Geographically, we are a long way from Sacramento. It seems like dollars take a long winding route getting from there to here. But I think we have a chicken and egg problem here. A story rarely becomes a story until a reporter does the story. If newspapers begin with the idea that government finances are abstract, that's how they will report them. And if stories are written that way, they will likely be dull and readers won't care about the issue.
It's the job of the press to not just report an issue but to get readers to care about news that's important. To do that it's the reporter's responsibility to spot the relevancy for the reader.
The combined handful of stories that the Times-Standard and Eureka Reporter did were good stories. They focused on real people hit hard by the budget crisis. T-S reporter Karen Wilkenson wrote about a child-care center operator in Briceland that had to borrow money to pay employees. Steve Spain from the Eureka Reporter noted that some state-funded children's centers were on such a thin thread they couldn't afford to make repairs or buy extra toilet paper. Carol Harrison at the ER reported how the stalemate cost Mad River Hospital $30,000 a month in interest payments on loans needed to cover lost Medi-Cal reimbursements, and how one nursing home in mid-August was waiting on $250,000 from the state that hadn't come.
But the impasse lasted almost two months. And it occurred during the summer when in Humboldt County, things couldn't get any slower. It warranted continuing coverage.
Here's some stories we missed:
On Aug. 10, the Sacramento Bee reported that a North Highlands computer company was waiting on $500,000 for hardware and software it sold to the state.
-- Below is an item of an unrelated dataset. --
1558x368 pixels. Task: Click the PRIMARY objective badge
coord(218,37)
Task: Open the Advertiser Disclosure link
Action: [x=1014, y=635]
An owner of a company that supplied water-softening salts to state prisons saw its cash flow evaporate. On Aug. 19, the Bee reported that some 266,000 college students in California might not get some $6 million in student aid in time for the start of the school year and 1,600 former foster kids wouldn't get some $6 million in aid owed them. The story reported that 70,000 community college students depended on state aid that was held up.
On Aug. 16, the Press Democrat reported that the stalemate was holding up some $10 million in Sonoma County roadwork projects, not counting Highway 101 projects. On Aug. 21, the paper reported that a women's health clinic in Santa Rosa was able to stay in business only because a small lender had advanced it an interest-free loan.
In the San Francisco Chronicle's Aug. 16 "Two Cents" feature, people expressed concerns that the budget impasse would disrupt chemotherapy treatment, Alzheimer's services, Cal State faculty raises, a small business' pending contract with the state and physical therapy at an adult day care.
The local papers should have seized the opportunity to explore how dependent we are on the state, and how many people and in how many ways politicians and policy makers in Sacramento can disrupt our lives. Instead of seizing on data that shows that people don't care about an issue that is really important, they should see it as a challenge: Here's an important issue that people don't understand. How can we, as the press, get people to care?
Here's what I'd like the local press to do next time a big story happens on the state level: Gather your reporters together from all your different beats -- schools, business, city governments, environment, crime, etc. -- and have them search out people on each beat affected by the state's action or inaction.
Or perhaps we have to take a completely different approach to state politics. After all, people are interested in the national sports stats not because they play sports, but more likely because they play fantasy sports. Perhaps we need to set up a fantasy league for lawmakers, with wins and losses measured by voting stats or the success or failure to pass bills and bring home pork. But wouldn't it be sad if the only way to generate more interest in state legislation was to give it a Second Life?